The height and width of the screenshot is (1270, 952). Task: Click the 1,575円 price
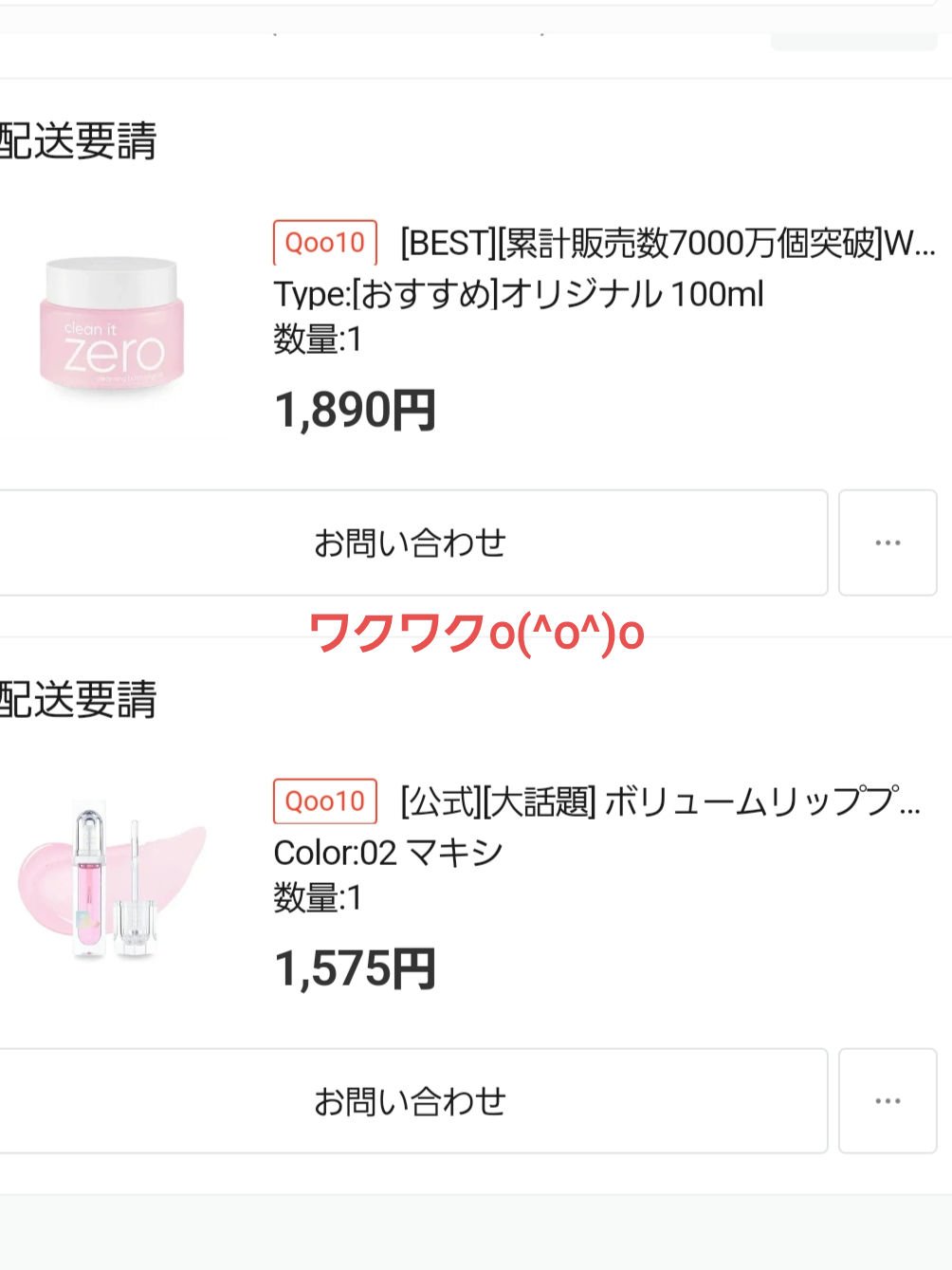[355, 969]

==

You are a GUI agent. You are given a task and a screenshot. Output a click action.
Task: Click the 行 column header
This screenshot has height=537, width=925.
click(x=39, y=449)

WHAT NEEDS TO BE DONE — Lay out the rows from the line with "You are a GUI" up to and including the line with "click(x=39, y=449)" as a two-column CSV with the header instruction,response. Give each row one CSV line, with its text in one quoted field and its answer in the other, and turn line breaks into spaces.

PROBLEM SOLUTION —
instruction,response
"You are a GUI agent. You are given a task and a screenshot. Output a click action. Task: Click the 行 column header This screenshot has height=537, width=925.","click(x=39, y=449)"